» **Instructions to follow**:
Pick out and copy every line in the entries below that contains the string "arrow". Case counts, so a line matches only if the capitalization is the same.

» **Data lines**:
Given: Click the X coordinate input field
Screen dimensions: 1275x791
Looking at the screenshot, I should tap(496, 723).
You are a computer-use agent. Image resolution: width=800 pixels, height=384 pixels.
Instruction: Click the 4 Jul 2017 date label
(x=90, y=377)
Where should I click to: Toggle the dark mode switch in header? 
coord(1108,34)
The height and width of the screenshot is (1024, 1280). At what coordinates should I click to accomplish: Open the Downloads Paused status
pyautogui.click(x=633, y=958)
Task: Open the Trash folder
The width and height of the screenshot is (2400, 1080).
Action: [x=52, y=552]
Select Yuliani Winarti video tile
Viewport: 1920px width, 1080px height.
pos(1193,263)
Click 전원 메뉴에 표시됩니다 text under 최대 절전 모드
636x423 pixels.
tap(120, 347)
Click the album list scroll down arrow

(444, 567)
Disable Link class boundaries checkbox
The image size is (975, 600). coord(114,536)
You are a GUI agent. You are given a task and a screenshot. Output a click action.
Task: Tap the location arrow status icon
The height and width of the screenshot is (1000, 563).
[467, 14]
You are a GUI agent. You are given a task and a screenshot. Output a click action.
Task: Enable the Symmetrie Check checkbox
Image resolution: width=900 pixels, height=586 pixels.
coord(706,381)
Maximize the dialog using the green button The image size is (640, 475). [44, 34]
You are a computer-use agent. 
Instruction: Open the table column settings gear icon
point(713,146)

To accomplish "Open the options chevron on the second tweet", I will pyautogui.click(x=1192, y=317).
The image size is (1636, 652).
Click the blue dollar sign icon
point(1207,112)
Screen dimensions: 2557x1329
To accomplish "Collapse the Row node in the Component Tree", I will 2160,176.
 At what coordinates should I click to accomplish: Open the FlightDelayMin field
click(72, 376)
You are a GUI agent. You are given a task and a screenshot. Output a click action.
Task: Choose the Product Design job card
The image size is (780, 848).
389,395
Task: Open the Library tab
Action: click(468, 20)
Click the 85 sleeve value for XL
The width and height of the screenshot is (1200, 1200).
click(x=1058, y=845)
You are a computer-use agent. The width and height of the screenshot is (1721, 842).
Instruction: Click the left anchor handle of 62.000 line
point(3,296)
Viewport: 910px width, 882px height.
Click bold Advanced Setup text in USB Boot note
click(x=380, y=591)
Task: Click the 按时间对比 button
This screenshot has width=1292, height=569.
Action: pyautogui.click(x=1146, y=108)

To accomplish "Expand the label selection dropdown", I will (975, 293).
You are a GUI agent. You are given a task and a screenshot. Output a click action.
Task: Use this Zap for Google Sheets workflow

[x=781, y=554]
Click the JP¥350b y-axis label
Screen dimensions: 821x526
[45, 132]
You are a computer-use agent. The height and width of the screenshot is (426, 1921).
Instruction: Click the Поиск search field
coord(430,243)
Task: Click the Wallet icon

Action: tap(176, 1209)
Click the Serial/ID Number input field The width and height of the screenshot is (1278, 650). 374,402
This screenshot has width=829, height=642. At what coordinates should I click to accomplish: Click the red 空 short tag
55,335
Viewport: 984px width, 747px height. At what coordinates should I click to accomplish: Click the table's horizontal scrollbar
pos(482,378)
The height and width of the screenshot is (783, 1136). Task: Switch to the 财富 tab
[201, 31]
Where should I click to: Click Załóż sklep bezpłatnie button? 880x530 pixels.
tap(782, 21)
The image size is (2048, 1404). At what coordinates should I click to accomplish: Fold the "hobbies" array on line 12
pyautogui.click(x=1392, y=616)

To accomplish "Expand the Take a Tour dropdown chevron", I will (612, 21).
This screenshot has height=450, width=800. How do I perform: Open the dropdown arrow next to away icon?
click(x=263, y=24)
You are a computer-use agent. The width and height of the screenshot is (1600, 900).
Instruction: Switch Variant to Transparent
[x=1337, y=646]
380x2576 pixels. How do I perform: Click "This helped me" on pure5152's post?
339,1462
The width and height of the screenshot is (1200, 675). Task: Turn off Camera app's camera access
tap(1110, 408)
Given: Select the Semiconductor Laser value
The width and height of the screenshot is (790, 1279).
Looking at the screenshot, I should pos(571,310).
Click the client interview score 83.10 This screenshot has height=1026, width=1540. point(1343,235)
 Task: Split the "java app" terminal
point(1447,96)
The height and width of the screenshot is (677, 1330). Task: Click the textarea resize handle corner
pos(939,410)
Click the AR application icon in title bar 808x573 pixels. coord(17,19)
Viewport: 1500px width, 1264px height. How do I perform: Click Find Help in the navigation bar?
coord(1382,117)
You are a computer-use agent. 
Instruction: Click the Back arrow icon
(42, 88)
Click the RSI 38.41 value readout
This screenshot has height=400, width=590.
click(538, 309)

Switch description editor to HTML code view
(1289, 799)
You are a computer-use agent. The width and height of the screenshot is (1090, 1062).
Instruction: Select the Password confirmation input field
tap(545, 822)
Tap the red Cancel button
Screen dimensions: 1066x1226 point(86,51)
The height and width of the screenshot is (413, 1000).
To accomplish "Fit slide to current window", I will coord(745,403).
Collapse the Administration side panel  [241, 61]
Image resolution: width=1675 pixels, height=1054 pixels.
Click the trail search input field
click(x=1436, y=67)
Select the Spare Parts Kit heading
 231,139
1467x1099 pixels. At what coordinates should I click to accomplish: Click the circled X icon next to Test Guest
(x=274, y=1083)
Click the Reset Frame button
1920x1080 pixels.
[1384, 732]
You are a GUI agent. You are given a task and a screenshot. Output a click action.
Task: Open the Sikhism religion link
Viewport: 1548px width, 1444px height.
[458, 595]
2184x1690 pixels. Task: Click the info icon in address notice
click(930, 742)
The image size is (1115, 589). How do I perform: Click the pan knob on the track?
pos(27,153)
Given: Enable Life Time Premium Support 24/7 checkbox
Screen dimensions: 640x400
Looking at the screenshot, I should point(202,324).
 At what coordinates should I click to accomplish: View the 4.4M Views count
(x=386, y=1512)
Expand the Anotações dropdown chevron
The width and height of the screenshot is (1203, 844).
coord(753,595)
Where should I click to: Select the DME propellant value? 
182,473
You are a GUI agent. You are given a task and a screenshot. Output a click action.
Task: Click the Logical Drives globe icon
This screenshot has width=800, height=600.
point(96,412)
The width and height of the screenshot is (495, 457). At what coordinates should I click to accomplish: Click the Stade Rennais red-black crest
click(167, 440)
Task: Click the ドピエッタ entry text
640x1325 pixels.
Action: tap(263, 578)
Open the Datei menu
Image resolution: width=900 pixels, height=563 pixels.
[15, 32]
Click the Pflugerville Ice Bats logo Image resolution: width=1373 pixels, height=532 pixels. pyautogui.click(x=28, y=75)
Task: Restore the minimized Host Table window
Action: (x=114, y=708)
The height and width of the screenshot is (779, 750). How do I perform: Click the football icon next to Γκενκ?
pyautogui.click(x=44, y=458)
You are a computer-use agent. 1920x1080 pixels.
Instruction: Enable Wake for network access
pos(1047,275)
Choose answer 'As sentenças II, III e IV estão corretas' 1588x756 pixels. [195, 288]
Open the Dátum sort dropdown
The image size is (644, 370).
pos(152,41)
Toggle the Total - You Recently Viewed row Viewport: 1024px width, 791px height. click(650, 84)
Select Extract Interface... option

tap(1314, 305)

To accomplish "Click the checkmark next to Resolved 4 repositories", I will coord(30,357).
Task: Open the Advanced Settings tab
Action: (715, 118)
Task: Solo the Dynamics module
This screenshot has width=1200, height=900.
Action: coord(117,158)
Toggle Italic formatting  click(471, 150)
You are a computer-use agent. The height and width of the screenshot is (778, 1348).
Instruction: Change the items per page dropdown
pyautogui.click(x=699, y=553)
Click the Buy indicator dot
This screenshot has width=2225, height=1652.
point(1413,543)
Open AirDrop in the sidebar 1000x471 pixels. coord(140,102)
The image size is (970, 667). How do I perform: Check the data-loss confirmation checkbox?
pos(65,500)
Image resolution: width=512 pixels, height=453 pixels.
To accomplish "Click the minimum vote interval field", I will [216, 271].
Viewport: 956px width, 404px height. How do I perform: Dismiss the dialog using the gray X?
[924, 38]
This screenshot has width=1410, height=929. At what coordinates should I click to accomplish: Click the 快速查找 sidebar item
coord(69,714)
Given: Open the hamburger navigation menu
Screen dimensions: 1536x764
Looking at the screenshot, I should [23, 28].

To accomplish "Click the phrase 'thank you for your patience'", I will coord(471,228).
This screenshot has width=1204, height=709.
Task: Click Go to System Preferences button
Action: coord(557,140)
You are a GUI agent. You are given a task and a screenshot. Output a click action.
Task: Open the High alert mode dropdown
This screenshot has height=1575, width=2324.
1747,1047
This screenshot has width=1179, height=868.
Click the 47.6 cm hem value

» **Expected output**:
Click the album list scroll down arrow
Task: Tap the location arrow status icon
This screenshot has height=450, width=800. How do I perform: Open the dropdown arrow next to away icon?
Instruction: Click the Back arrow icon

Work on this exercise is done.